Different rapid exchange microcatheters have been developed for FFR assessment.
Microcatheters have an ultra-thin profile and they have been designed to allow a rapid
exchange system on work-horse wire and easy handling of complex lesions.
As compared to wire-based FFR systems, the potential main advantages of microcatheter-based
FFR are:
- Advancement over any traditional 0.014" coronary guidewire;
- The position of the work-horse wire can be maintained during all the procedure, even
during pullbacks and post-PCI assessment;
- Tortuous vessels, ostial and/or challenging lesions can be crossed with the work-horse
wire and investigated without the need of additional wiring;
- No need for disconnection and reconnection of cable during procedures;
- Less occurrence of clinically significant drift (due to the incorporation of an optical
pressure sensor).
To sum up, FFR microcatheter enables to carry out functional evaluations in complex anatomies
scenarios (tortuous or calcific vessels, tandem or bifurcation lesions).
At the moment, while microcatheter FFR can be a game changer in vessels with tortuosity, in
long challenging diseases, in ostial lesions, and in patients with several comorbidities,
there is no clear evidence in this regard. In the same way, no evidence supports the
reliability of microcatheter FFR in the post-PCI assessment. Another current current gap in
knowledge is to demonstrate that the technical superiority, as compared to wire-based
systems, permits to apply a full physiology guided PCI in all anatomical and clinical
subsets.
Furthermore, a potential disadvantage is that the microcatheter may increase the degree of
coronary artery stenosis and affects the measured FFR value. The influence of the
microcatheter on coronary hemodynamic may also be lesion dependent and the small amount of
available data might not be translated across a spectrum of vessel and lesion types. A large,
dedicated, randomized trial is needed to overcome these issues.
Solid data coming from large randomized controlled trials about microcatheter technology are
missing in literature. To date, three studies have been published comparing FFR measured with
pressure microcatheter to FFR measured with a pressure wire.
The AQVA-II trial is a program of two nested, randomized, multicenter, open-label trials in
Italy. AQVA-II strategy compares longitudinal FFR- versus conventional angiography guided
PCI. AQVA-II physiology compares microcatheter- versus angiography-derived FFR guidance.

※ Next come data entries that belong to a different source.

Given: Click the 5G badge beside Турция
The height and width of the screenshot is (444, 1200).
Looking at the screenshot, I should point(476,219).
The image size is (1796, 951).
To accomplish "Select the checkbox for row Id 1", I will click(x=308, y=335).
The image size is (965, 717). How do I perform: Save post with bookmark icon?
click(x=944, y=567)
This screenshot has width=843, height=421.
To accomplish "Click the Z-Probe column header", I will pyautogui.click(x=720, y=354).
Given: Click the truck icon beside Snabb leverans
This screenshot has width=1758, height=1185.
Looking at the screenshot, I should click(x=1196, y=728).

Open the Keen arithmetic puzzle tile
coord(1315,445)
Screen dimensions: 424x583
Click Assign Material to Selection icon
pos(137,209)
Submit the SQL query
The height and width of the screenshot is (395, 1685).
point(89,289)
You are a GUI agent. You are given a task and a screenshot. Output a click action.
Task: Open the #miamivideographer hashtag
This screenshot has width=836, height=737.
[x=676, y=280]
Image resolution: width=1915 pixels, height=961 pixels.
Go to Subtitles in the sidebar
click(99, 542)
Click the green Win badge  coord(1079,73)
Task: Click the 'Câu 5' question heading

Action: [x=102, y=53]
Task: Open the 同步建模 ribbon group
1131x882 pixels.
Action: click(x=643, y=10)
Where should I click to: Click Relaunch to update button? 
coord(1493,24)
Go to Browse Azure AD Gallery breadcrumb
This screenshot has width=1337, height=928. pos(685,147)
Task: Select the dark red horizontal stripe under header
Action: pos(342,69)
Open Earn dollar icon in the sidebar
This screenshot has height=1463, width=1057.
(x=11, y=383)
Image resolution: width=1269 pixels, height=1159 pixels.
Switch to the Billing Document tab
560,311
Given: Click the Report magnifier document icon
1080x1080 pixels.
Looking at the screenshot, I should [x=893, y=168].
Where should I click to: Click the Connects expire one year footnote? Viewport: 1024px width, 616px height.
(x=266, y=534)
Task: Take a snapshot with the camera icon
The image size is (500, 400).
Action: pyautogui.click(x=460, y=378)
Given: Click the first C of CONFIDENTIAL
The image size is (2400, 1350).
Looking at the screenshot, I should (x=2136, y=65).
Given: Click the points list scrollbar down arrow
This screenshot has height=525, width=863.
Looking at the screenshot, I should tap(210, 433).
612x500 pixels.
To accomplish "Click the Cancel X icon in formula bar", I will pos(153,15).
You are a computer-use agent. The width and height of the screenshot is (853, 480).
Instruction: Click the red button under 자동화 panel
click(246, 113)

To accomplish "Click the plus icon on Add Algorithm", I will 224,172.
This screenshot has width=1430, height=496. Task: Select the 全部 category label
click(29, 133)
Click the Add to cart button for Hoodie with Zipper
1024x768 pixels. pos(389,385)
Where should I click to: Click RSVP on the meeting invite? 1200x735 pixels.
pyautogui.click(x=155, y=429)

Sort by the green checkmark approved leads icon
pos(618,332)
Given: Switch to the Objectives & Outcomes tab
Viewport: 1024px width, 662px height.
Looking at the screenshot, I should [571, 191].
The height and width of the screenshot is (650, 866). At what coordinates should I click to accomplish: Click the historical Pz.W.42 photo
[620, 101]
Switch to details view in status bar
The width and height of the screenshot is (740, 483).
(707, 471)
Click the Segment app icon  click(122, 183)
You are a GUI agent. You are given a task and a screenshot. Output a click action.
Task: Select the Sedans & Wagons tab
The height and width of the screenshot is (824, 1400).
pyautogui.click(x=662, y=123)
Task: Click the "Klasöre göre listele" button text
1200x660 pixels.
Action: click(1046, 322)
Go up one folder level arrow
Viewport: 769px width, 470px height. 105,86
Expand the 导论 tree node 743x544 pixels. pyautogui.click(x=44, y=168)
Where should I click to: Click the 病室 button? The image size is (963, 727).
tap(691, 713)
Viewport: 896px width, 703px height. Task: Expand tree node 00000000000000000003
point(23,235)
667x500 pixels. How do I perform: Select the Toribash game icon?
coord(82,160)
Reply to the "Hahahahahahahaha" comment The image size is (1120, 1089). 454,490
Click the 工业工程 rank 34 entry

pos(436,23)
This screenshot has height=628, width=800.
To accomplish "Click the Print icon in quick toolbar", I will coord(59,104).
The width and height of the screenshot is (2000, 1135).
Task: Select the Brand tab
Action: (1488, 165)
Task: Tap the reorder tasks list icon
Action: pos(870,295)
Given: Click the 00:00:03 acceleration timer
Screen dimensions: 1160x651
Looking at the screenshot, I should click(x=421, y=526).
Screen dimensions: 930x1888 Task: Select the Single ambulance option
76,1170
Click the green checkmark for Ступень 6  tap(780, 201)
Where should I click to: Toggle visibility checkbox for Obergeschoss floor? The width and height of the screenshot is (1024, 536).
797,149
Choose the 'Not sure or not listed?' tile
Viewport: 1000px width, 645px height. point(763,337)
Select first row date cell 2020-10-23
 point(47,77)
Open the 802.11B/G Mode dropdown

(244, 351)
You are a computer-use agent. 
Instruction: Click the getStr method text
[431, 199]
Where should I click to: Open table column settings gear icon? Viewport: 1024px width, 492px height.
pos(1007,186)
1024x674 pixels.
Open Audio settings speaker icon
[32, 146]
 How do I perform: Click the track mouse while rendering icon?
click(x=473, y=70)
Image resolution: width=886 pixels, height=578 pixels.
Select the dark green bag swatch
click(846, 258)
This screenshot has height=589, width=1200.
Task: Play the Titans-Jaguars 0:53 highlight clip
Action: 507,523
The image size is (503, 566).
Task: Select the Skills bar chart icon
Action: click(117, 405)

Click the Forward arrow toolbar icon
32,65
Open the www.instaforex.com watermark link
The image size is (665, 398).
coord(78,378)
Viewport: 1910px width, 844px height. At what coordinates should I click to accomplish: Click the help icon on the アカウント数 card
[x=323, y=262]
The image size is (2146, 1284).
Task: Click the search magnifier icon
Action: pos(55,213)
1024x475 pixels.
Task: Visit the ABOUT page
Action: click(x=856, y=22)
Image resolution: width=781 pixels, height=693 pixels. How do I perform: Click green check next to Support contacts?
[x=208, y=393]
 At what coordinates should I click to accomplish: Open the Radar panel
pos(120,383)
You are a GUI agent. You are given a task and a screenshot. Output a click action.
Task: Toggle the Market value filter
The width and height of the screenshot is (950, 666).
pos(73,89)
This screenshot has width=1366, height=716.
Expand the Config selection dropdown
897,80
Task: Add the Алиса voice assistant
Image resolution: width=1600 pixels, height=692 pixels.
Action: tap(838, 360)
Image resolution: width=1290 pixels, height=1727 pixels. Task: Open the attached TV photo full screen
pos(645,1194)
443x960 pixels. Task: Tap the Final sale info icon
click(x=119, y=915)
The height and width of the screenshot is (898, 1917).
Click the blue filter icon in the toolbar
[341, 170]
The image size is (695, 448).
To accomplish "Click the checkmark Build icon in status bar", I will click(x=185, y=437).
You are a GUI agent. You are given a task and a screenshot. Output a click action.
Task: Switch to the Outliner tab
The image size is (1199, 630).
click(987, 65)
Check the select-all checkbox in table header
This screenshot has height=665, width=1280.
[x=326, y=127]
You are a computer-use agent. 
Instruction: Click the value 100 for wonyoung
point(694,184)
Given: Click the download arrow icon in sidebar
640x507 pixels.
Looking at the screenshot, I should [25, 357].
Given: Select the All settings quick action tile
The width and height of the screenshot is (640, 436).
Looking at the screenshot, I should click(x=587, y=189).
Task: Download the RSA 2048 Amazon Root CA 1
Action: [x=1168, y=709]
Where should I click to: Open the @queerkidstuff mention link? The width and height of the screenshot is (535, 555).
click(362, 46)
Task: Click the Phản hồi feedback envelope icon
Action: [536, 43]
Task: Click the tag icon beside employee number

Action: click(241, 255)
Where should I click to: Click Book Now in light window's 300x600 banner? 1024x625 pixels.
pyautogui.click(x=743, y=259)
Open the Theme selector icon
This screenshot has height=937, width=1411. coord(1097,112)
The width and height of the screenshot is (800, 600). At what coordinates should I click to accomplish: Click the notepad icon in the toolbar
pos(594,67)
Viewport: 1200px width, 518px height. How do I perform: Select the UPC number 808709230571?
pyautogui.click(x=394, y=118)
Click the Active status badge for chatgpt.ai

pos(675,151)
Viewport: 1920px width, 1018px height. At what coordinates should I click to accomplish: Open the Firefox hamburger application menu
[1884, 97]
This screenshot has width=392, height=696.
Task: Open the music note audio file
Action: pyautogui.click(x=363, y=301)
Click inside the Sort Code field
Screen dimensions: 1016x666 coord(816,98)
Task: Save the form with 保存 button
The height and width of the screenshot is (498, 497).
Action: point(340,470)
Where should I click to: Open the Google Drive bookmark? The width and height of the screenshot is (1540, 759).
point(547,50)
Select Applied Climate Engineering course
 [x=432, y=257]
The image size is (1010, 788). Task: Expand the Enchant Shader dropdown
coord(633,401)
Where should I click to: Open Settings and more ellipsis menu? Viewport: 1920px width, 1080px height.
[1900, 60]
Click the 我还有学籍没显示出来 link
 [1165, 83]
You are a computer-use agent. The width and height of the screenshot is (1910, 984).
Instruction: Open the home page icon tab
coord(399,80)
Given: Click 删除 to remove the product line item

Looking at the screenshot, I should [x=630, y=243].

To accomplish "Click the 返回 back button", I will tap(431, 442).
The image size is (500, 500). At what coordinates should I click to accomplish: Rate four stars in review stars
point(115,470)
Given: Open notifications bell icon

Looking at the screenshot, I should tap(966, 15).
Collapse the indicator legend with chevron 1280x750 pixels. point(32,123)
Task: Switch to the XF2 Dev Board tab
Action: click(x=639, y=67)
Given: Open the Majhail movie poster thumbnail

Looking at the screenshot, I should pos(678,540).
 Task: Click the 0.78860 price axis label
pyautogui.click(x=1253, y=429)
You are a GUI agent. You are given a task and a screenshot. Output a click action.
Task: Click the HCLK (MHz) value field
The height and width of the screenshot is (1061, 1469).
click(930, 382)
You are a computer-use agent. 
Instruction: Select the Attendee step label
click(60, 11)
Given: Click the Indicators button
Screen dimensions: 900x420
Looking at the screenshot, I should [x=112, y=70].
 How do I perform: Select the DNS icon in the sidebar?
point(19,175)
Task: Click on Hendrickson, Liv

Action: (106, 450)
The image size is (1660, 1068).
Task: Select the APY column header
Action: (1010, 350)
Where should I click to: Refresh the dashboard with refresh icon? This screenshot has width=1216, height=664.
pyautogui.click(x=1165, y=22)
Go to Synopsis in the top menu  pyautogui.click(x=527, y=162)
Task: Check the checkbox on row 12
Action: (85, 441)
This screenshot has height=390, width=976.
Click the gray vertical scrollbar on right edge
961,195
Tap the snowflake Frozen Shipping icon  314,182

The primary outcome for AQVA-II strategy is post-PCI FFR >0.86 (superiority). The primary
outcome for the AQVA-II physiology is the post-PCI FFR value (non-inferiority).
The Sponsor of the study is U.O. Cardiologia, Azienda Ospedaliero Universitaria di Ferrara.
Coordinating center will be the Ferrara University Hospital.
Institutional review board will be obtained in all participating centers. The AQVA trial will
be performed in Ferrara University Hospital, Ferrara, Italy. Any additional site
participating in the trial will be reported on the website in the dedicated area. The
Executive Committee of the Study is composed by Simone Biscaglia (Principal Investigator),
Gianluca Campo (Study Chair), Carlo Penzo, Carlo Tumscitz, Andrea Erriquez. The statistical
analysis will be performed by the Centre for Epidemiology and Statistics of the University of
Ferrara (Elisa Maietti, Stefano Volpato).